🤖 AI Summary
This work addresses the challenge in no-reference image quality assessment (NR-IQA) of real-world distorted images, where complex distortions, high annotation costs, and limited data hinder the simultaneous achievement of accuracy and scalability. To tackle this issue, we propose the Global-Local Interaction Adapter (GLIA), a novel approach built upon a pretrained Vision Transformer. GLIA employs a dual-stream architecture combined with a lightweight adapter-based fine-tuning strategy, featuring an adaptive interaction mechanism that effectively fuses global semantic and local detail features. This design significantly reduces the number of trainable parameters while enhancing the model’s perceptual capability and generalization across diverse real-world distortions.
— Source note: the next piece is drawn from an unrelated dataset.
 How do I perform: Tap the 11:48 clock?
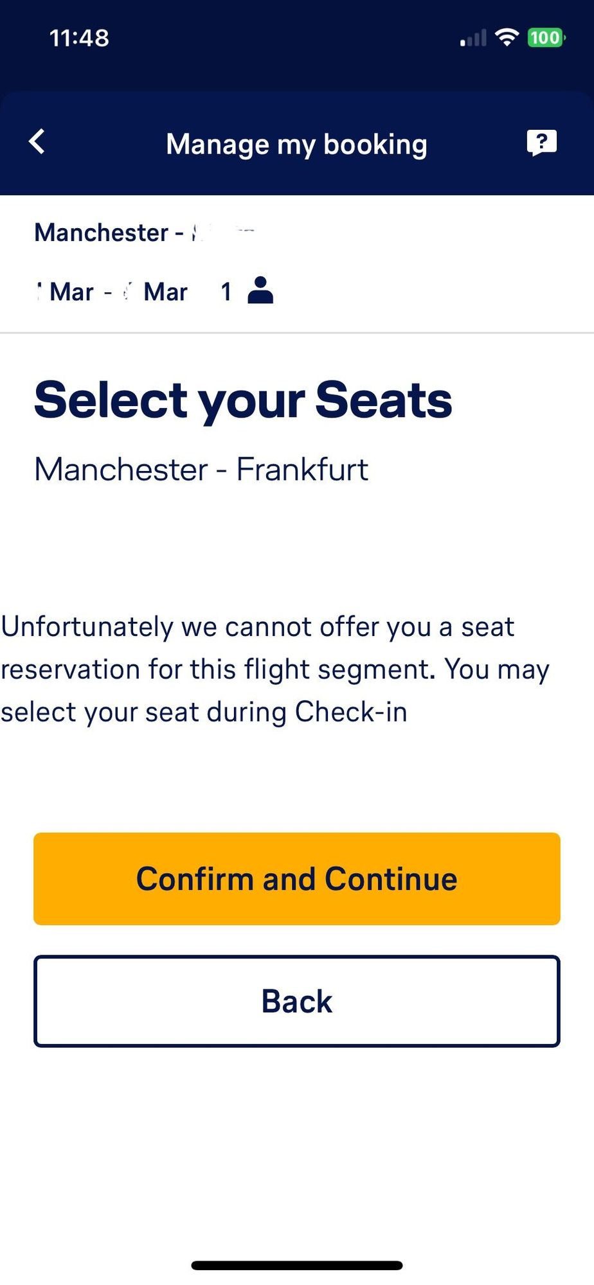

Extensive experiments demonstrate that GLIA achieves state-of-the-art performance on multiple mainstream IQA benchmarks, confirming its superior prediction accuracy and robustness.
📝 Abstract
In the field of Blind Image Quality Assessment (BIQA), accurately predicting the perceptual quality of authentically distorted images remains highly challenging due to the diverse and complex distortions present in natural environments. Although existing methods have achieved notable accuracy, their scalability is often constrained by the high cost of subjective annotation and the limited size of available datasets. Recent advances in large-scale pre-trained vision models have introduced powerful semantic and representational capabilities, yet their application to IQA tasks is hindered by substantial computational demands and suboptimal fine-tuning efficiency. To overcome these limitations, we introduce the Global-Local Interaction Adapter (GLIA), a novel framework that effectively harnesses pre-trained Vision Transformers through a dual-stream feature extraction mechanism coupled with interactive global-local fusion. By jointly retaining global semantic information and fine-grained local details, our approach delivers superior prediction accuracy and robustness while requiring significantly fewer trainable parameters. Extensive experiments on multiple benchmarks validate the effectiveness and superiority of our approach.